Stored records:
━━━━━━━━━━

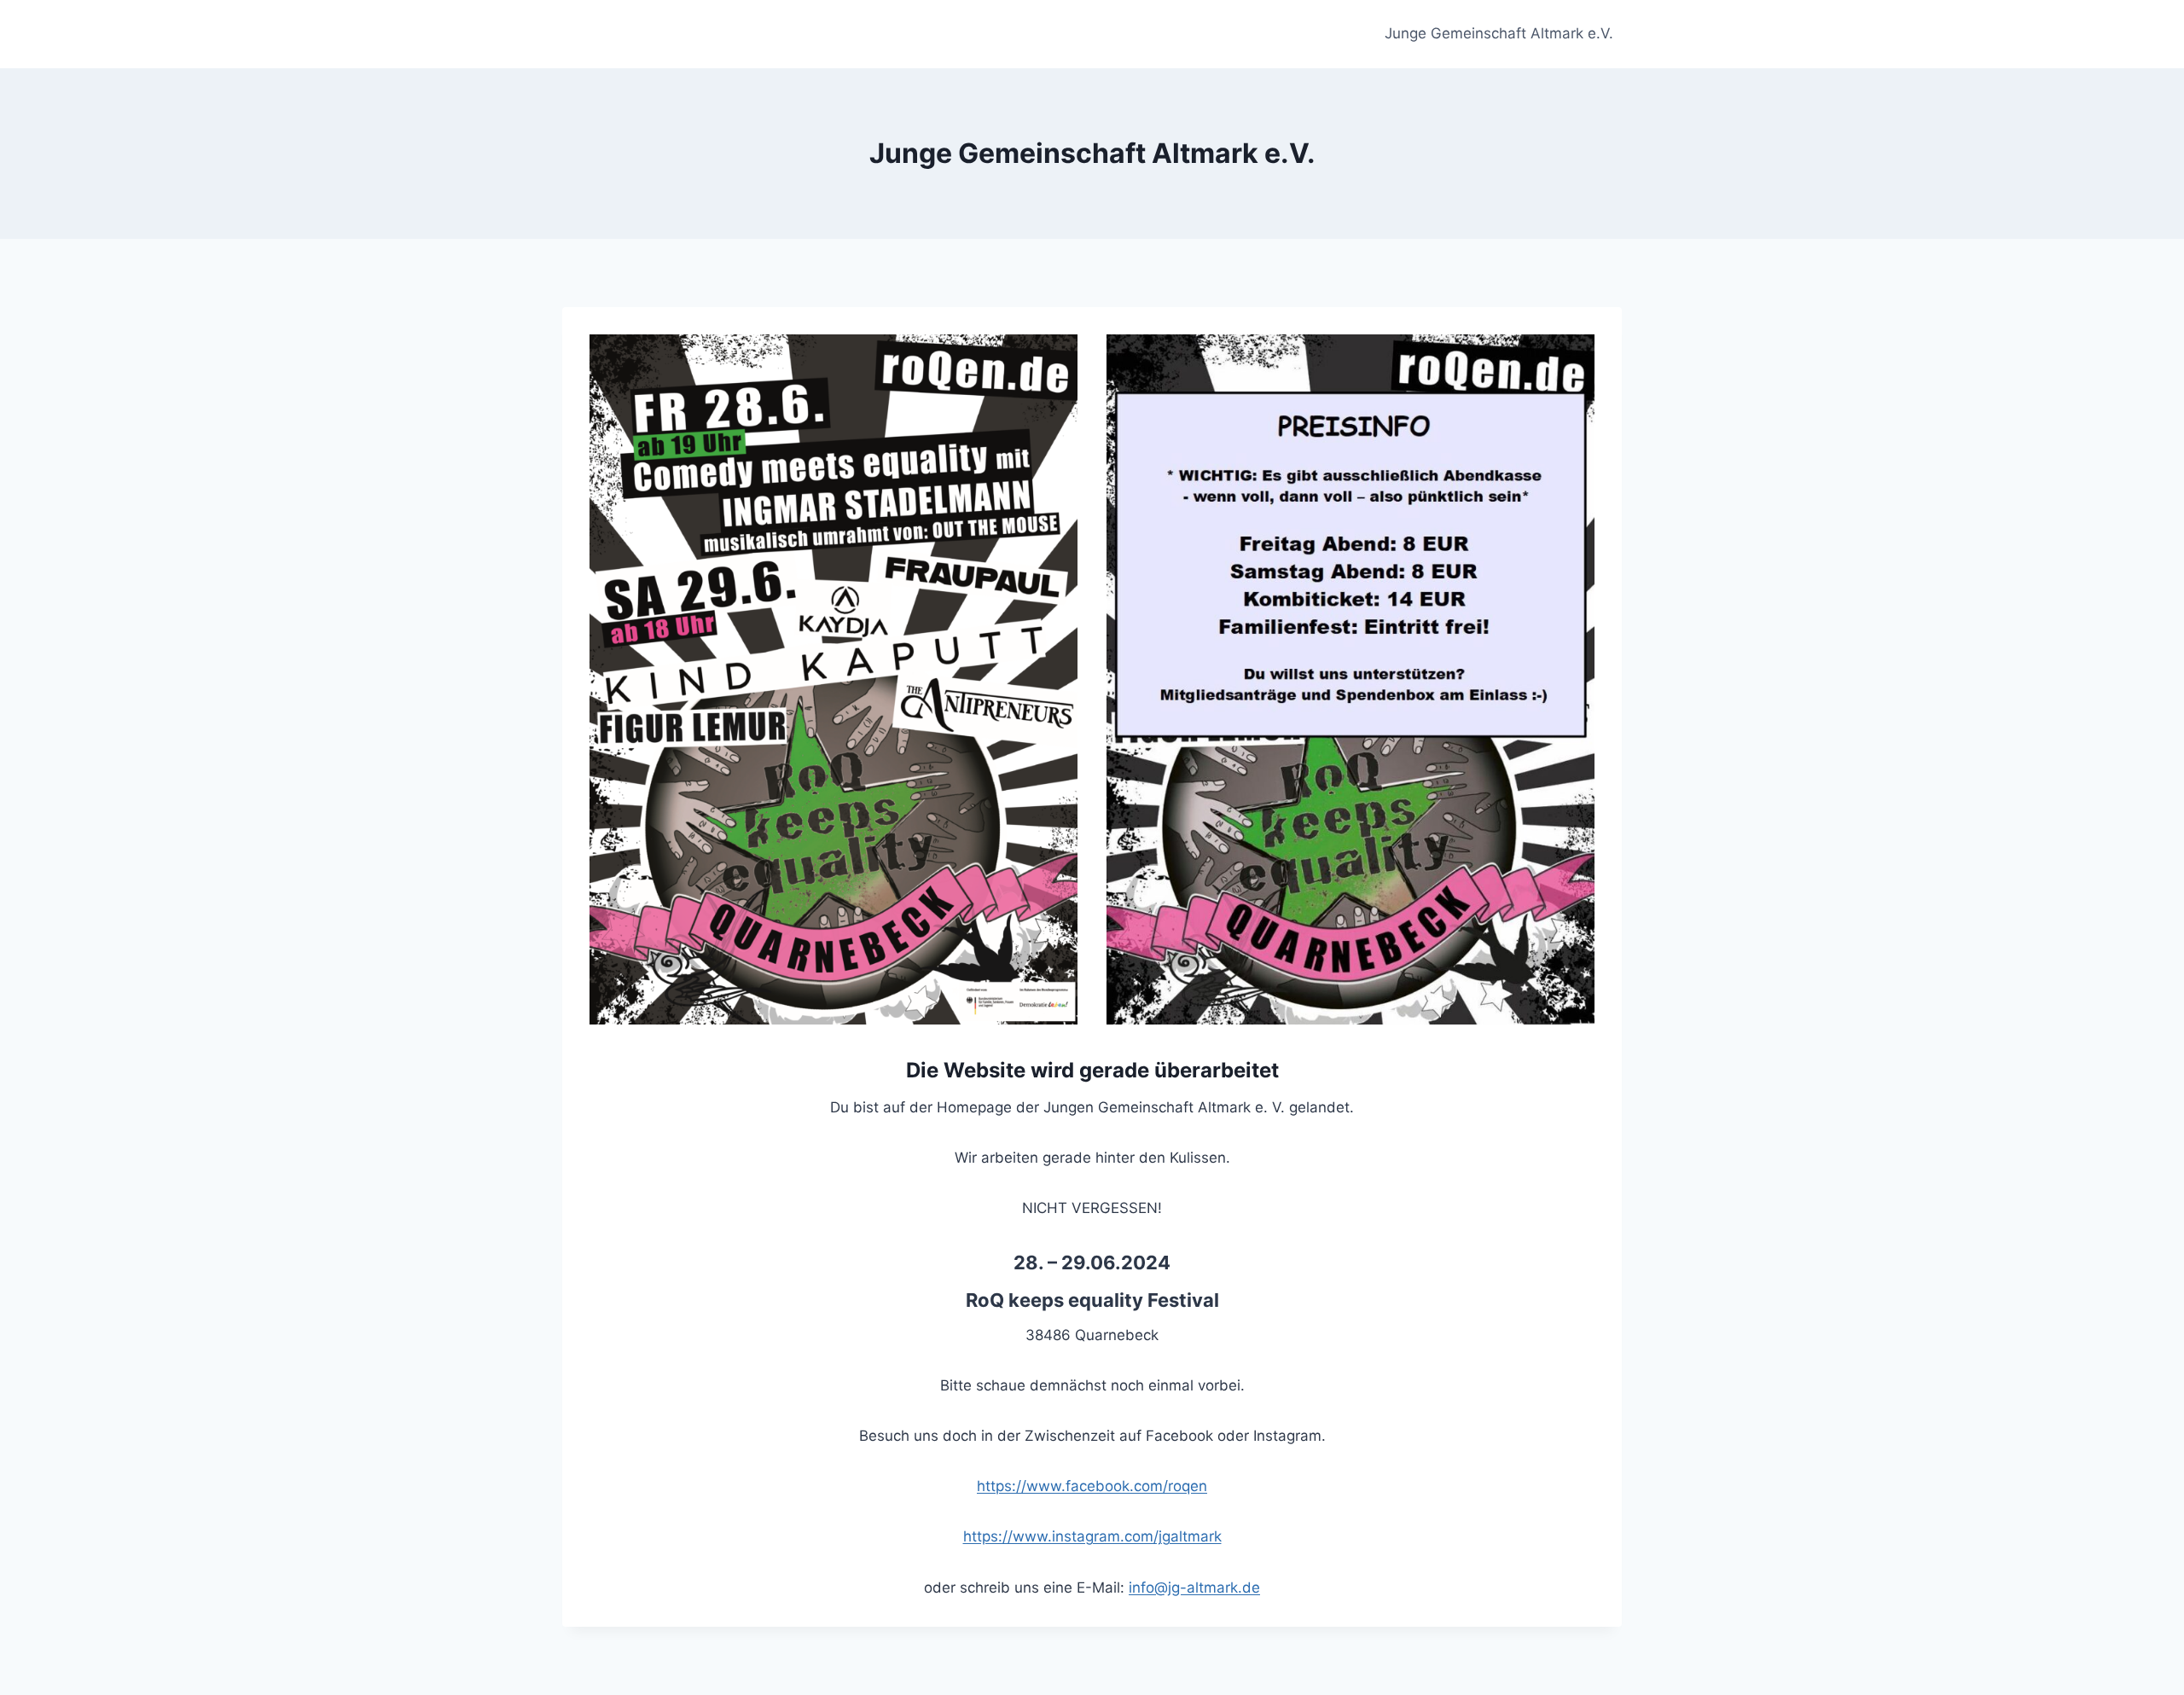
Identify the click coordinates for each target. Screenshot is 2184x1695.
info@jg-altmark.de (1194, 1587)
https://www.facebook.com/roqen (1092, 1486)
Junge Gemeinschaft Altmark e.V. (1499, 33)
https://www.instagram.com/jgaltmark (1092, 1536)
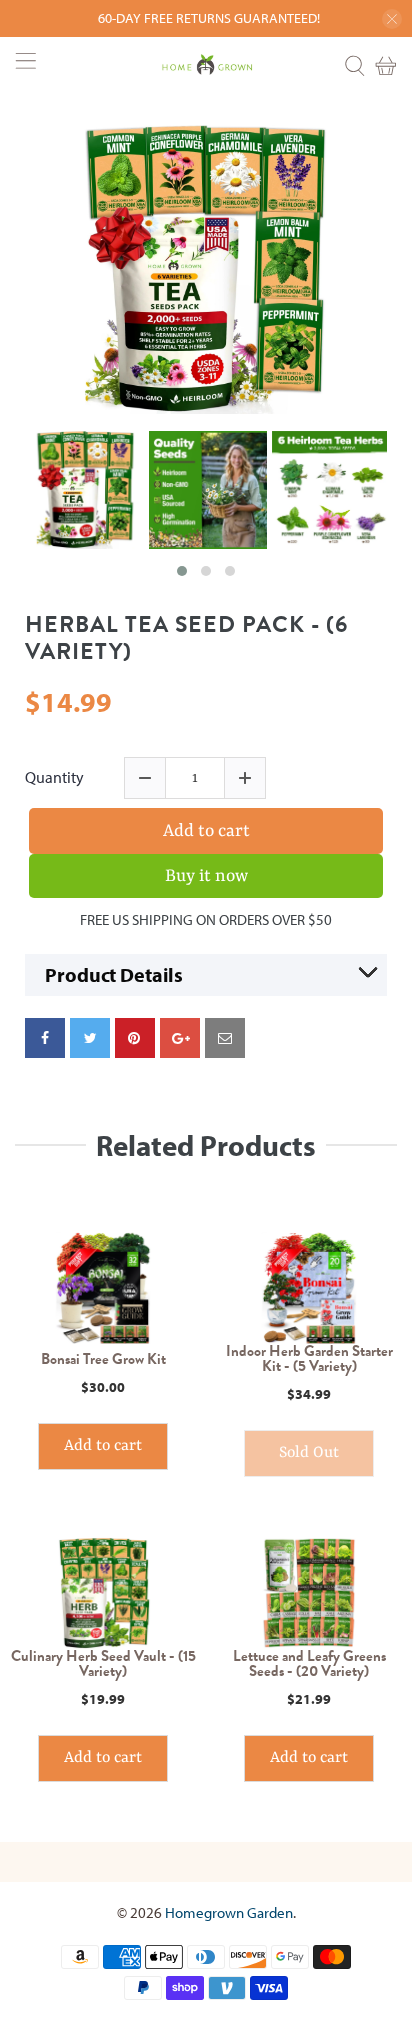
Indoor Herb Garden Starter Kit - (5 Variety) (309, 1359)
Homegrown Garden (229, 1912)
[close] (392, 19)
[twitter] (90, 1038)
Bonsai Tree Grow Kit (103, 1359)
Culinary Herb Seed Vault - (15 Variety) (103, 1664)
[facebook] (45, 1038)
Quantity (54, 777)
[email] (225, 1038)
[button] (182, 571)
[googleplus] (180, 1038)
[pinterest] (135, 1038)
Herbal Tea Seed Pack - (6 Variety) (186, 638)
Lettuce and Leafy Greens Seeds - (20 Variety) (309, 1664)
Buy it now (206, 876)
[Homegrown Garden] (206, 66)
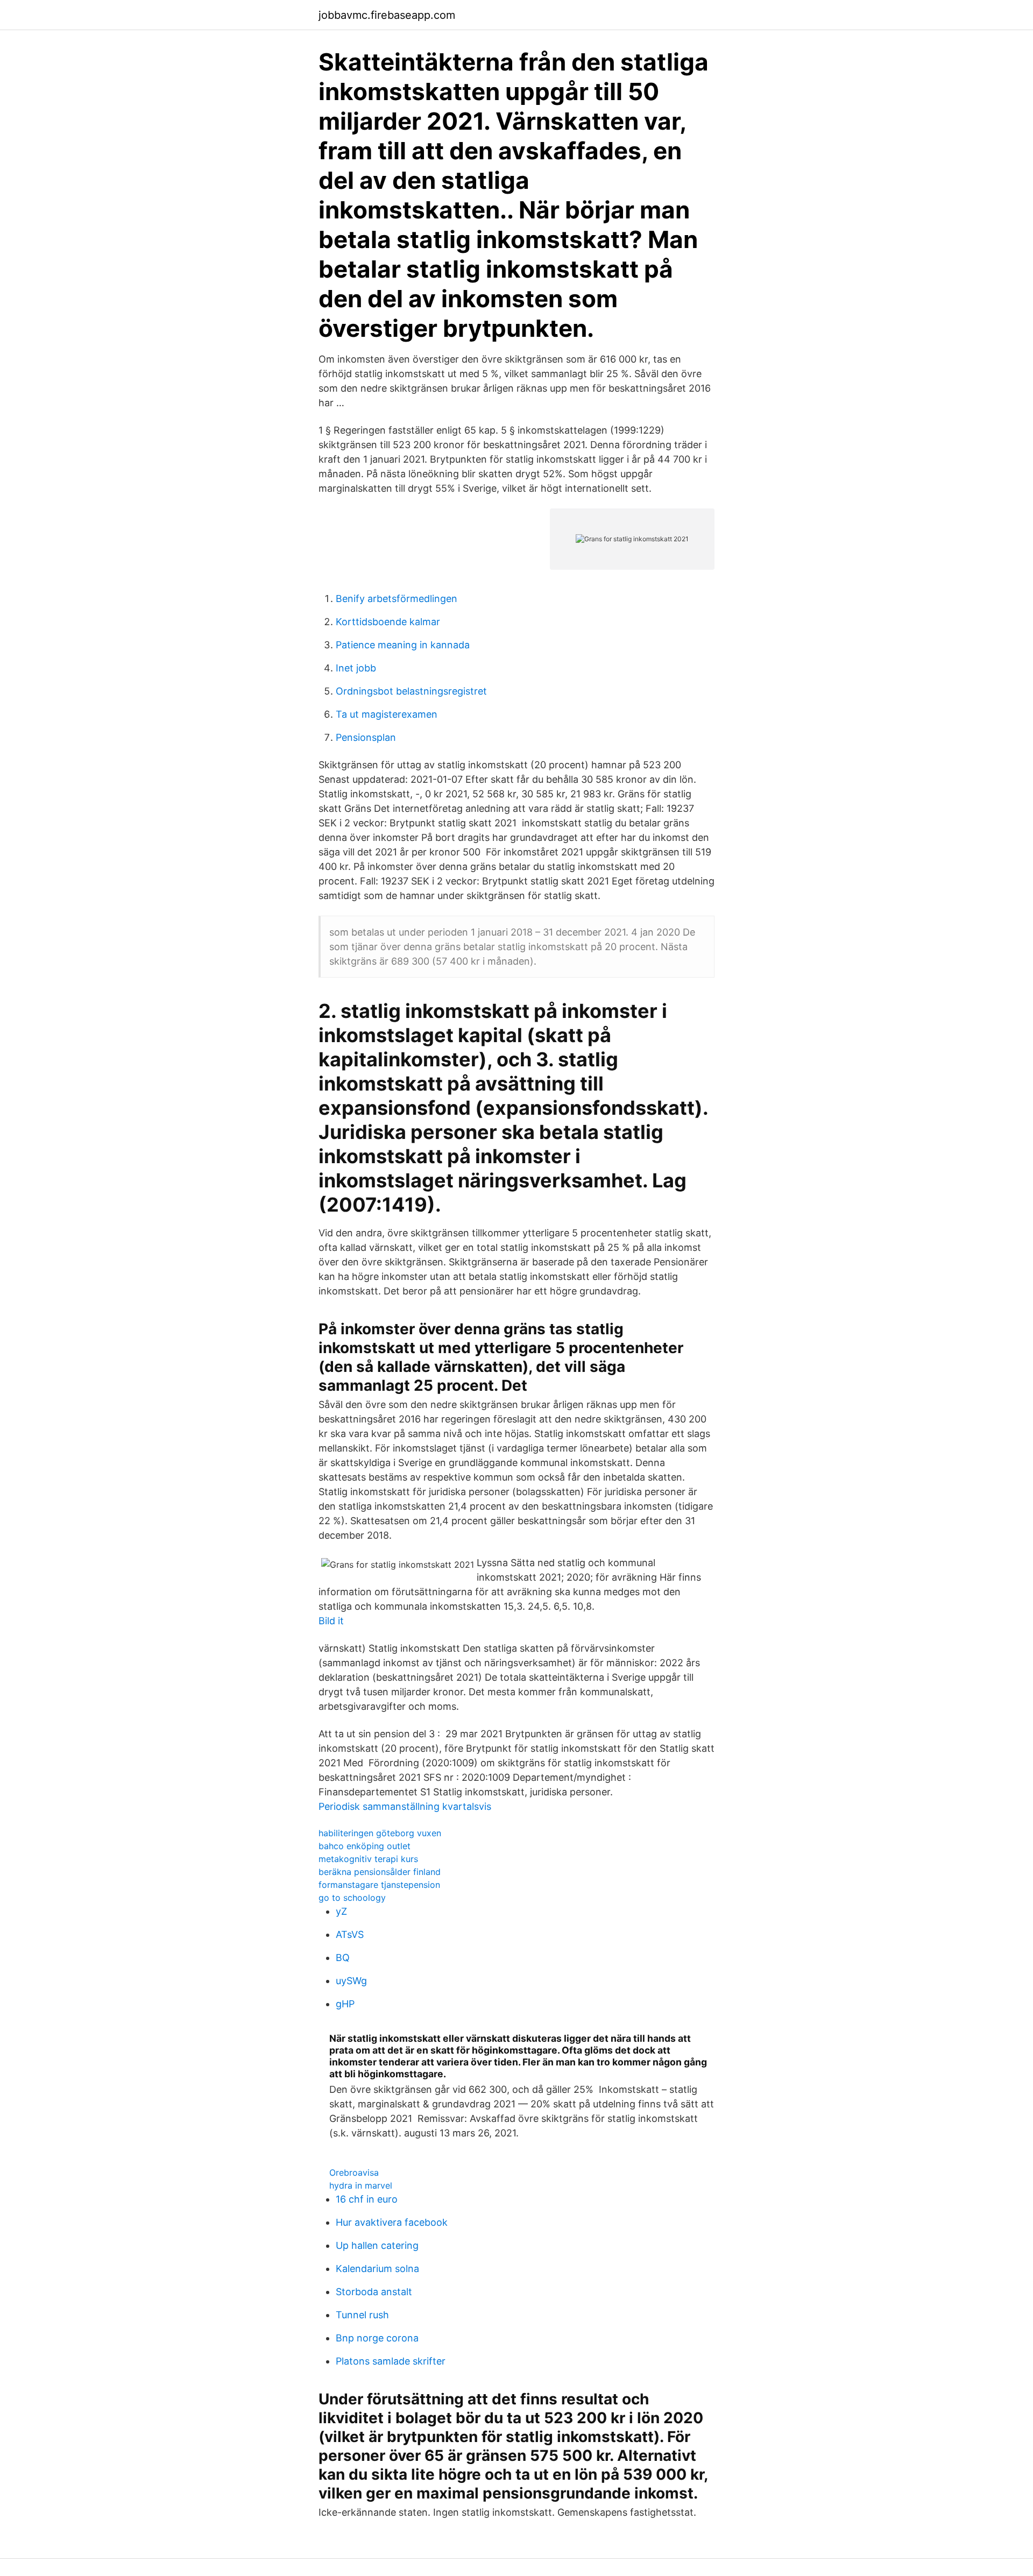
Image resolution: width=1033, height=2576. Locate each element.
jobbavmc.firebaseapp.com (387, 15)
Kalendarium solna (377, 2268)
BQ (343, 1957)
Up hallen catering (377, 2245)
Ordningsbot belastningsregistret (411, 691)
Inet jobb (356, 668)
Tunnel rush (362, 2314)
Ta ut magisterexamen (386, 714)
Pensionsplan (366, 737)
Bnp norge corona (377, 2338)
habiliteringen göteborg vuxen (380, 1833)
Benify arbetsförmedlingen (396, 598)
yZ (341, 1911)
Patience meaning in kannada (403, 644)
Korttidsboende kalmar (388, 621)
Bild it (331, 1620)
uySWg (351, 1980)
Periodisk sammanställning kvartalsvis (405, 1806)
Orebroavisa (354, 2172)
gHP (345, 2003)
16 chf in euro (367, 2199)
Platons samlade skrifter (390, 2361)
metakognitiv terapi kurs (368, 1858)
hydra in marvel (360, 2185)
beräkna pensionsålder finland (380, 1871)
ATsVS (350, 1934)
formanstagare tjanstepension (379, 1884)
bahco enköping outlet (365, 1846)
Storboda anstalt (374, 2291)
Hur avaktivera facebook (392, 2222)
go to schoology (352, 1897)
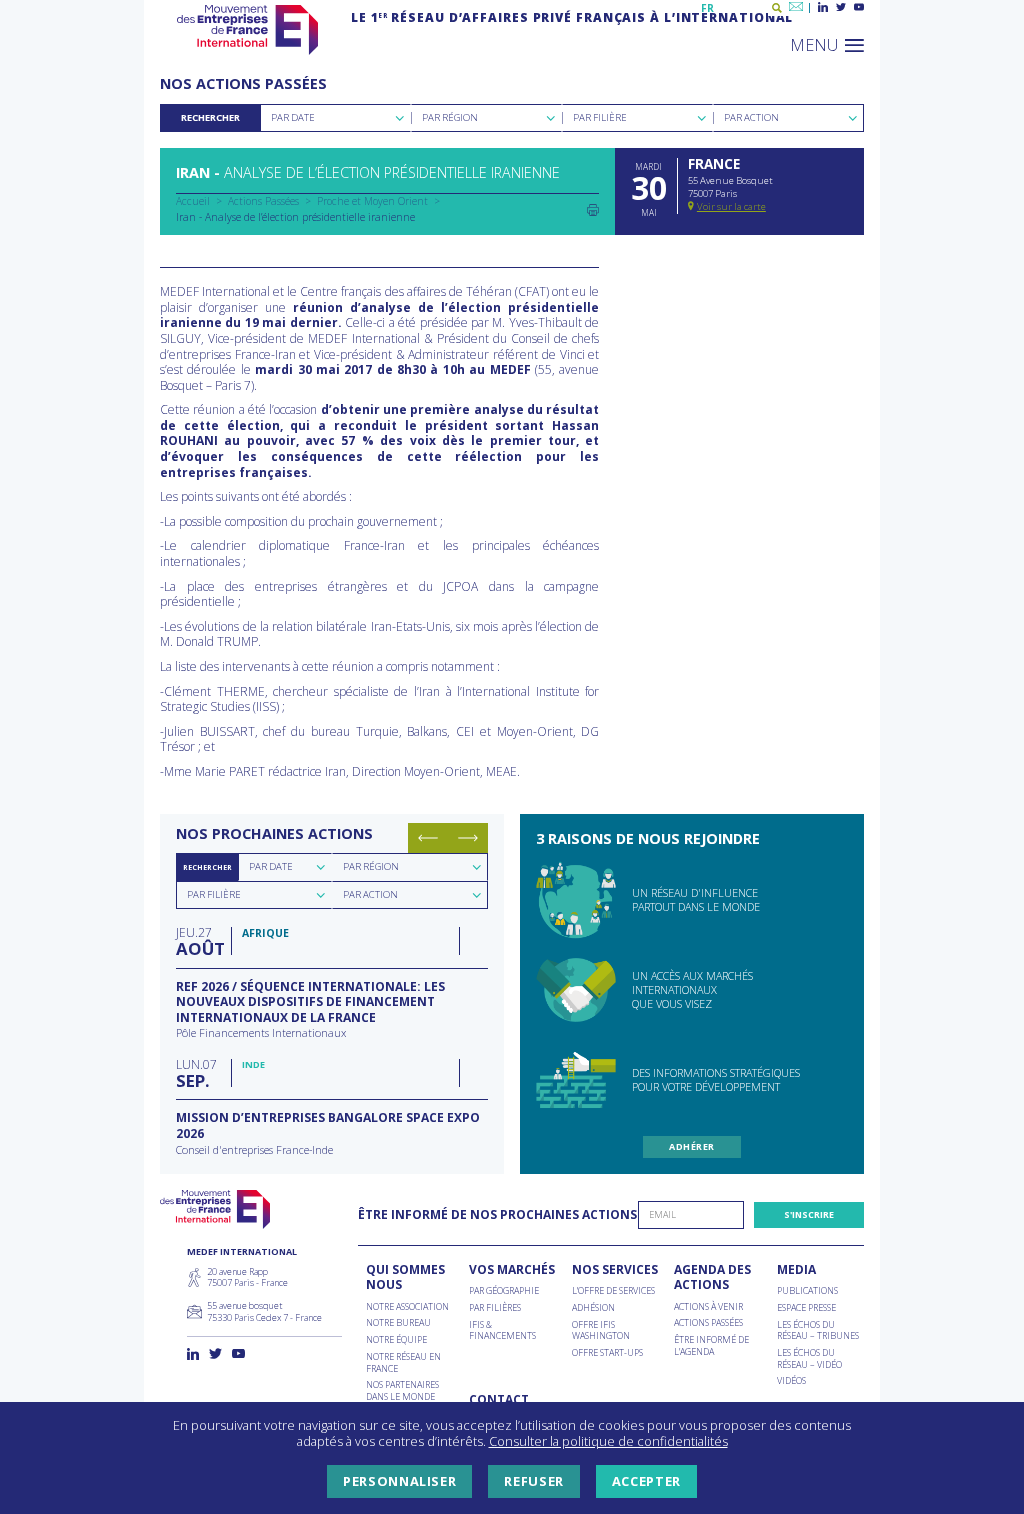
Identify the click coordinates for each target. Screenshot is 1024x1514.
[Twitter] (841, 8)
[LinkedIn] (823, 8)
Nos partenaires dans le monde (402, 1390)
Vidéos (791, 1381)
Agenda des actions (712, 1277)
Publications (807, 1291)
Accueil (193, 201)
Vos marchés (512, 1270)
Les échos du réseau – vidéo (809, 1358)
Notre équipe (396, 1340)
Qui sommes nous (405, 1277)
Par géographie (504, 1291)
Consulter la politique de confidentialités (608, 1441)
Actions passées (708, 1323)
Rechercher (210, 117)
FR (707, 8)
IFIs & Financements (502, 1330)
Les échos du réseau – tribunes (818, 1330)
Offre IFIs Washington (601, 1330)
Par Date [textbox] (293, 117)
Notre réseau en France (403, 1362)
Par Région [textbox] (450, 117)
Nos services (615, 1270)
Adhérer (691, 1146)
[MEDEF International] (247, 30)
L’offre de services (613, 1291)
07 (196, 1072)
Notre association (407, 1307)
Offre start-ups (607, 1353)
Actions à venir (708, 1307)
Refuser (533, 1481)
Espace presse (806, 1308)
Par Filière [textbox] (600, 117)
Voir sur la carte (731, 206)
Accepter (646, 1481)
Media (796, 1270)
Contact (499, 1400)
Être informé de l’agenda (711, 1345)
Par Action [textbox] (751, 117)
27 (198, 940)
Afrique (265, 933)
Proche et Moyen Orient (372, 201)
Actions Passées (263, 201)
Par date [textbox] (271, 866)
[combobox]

━━━━━━━━━━

= TASK PROMPT =
Word for word, write out the lines above running from the one with "Lettuce and Leafy" up to and including the one with "Offre IFIs Washington (601, 1330)". Drop any picture.

= EXERCISE OUTPUT =
Lettuce and Leafy Greens Seeds - (20 Variety) (309, 1664)
Buy it now (206, 876)
[Homegrown Garden] (206, 66)
Image resolution: width=1033, height=2576. Locate each element.
jobbavmc.firebaseapp.com (387, 15)
Kalendarium solna (377, 2268)
BQ (343, 1957)
Up hallen catering (377, 2245)
Ordningsbot belastningsregistret (411, 691)
Inet jobb (356, 668)
Tunnel rush (362, 2314)
Ta ut magisterexamen (386, 714)
Pensionsplan (366, 737)
Bnp norge corona (377, 2338)
habiliteringen göteborg vuxen (380, 1833)
Benify arbetsförmedlingen (396, 598)
yZ (341, 1911)
Patience meaning in kannada (403, 644)
Korttidsboende kalmar (388, 621)
Bild it (331, 1620)
uySWg (351, 1980)
Periodisk sammanställning kvartalsvis (405, 1806)
Orebroavisa (354, 2172)
gHP (345, 2003)
16 chf in euro (367, 2199)
Platons samlade skrifter (390, 2361)
metakognitiv terapi kurs (368, 1858)
hydra in marvel (360, 2185)
beräkna pensionsålder finland (380, 1871)
ATsVS (350, 1934)
formanstagare tjanstepension (379, 1884)
bahco enköping outlet (365, 1846)
Storboda anstalt (374, 2291)
Hur avaktivera facebook (392, 2222)
go to schoology (352, 1897)
Identify the click coordinates for each target. Screenshot is 1024x1514.
[Twitter] (841, 8)
[LinkedIn] (823, 8)
Nos partenaires dans le monde (402, 1390)
Vidéos (791, 1381)
Agenda des actions (712, 1277)
Publications (807, 1291)
Accueil (193, 201)
Vos marchés (512, 1270)
Les échos du réseau – vidéo (809, 1358)
Notre équipe (396, 1340)
Qui sommes nous (405, 1277)
Par géographie (504, 1291)
Consulter la politique de confidentialités (608, 1441)
Actions passées (708, 1323)
Rechercher (210, 117)
FR (707, 8)
IFIs & Financements (502, 1330)
Les échos du réseau – tribunes (818, 1330)
Offre IFIs Washington (601, 1330)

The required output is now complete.